What’s the entry-level salary for editors in Tucson?
The 10th-percentile wage — what new editors typically earn — is $42K/year. Take-home on that works out to about $2,508/month. At HUD’s $1,402/month FMR, rent would take 56% of that take-home — above the 30% guideline, so a 1-bedroom or shared housing is likely necessary starting out.
Is editor a high-paying job in Tucson?
Local pay runs 24% below the national median — $59K here vs. $78K nationally.
How does Tucson compare to the national average for editors?
Tucson pays $59K median vs. the U.S. average of $78K — that’s -24%. After adjusting for local cost of living (RPP 96.9), the purchasing-power equivalent is $61K — below the national median.
How much do editors make in Tucson, AZ?
The median is $59,420 a year, that works out to about $29 an hour. But the range is wide: entry-level workers start around $41,800, and experienced editors can clear $95,640. These are BLS numbers, based on employer-reported data, not self-reported surveys.
Is $59K enough to live in Tucson?
On that salary, you'd take home roughly $4,025/month after taxes. A 2-bedroom here rents for about $1,402/month, which eats 34.8% of your paycheck.

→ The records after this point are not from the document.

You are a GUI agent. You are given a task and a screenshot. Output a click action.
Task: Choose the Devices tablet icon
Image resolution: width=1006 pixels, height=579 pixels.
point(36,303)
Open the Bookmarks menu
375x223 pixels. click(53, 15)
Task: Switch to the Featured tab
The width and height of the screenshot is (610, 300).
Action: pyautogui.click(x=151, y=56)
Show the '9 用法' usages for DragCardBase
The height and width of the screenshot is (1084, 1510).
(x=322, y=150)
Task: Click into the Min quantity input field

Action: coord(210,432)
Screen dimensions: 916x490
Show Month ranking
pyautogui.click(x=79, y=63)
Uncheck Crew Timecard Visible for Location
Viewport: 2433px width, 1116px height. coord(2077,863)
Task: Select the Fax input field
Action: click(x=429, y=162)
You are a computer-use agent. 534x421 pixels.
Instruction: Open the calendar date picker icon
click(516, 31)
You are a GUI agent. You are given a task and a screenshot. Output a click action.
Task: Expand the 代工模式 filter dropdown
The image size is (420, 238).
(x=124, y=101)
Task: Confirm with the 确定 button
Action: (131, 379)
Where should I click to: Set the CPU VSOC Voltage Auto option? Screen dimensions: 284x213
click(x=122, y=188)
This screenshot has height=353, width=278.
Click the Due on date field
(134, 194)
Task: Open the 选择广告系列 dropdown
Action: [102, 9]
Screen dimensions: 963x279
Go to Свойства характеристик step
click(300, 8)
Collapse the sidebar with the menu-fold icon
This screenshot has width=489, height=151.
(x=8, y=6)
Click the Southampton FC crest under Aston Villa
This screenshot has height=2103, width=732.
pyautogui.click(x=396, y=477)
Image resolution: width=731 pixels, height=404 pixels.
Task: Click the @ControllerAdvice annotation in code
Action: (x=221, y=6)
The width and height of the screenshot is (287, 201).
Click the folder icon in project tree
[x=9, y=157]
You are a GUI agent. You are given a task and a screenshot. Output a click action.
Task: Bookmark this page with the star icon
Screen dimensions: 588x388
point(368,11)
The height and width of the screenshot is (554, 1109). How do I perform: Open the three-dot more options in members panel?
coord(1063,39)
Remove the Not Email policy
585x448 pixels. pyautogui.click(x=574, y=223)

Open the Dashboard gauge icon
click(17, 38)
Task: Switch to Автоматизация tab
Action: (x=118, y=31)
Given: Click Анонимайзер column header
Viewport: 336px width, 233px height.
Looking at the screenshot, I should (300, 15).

That's above the 30% rule of thumb, housing will be a stretch at the median salary, though you can manage with roommates or a smaller place.
How far does a editors salary go in Tucson?
Tucson has a Regional Price Parity of 96.9 (100 is the national average). That's below average, your money stretches further here than the raw salary number suggests. After cost-of-living adjustment, the median editors salary is worth about $61,321 in national-average purchasing power.
Where do editors get paid the most?
The table above ranks every state by median pay for this role. Keep in mind that the highest-paying states tend to have the highest costs of living, so the top salary doesn't always mean the most money in your pocket.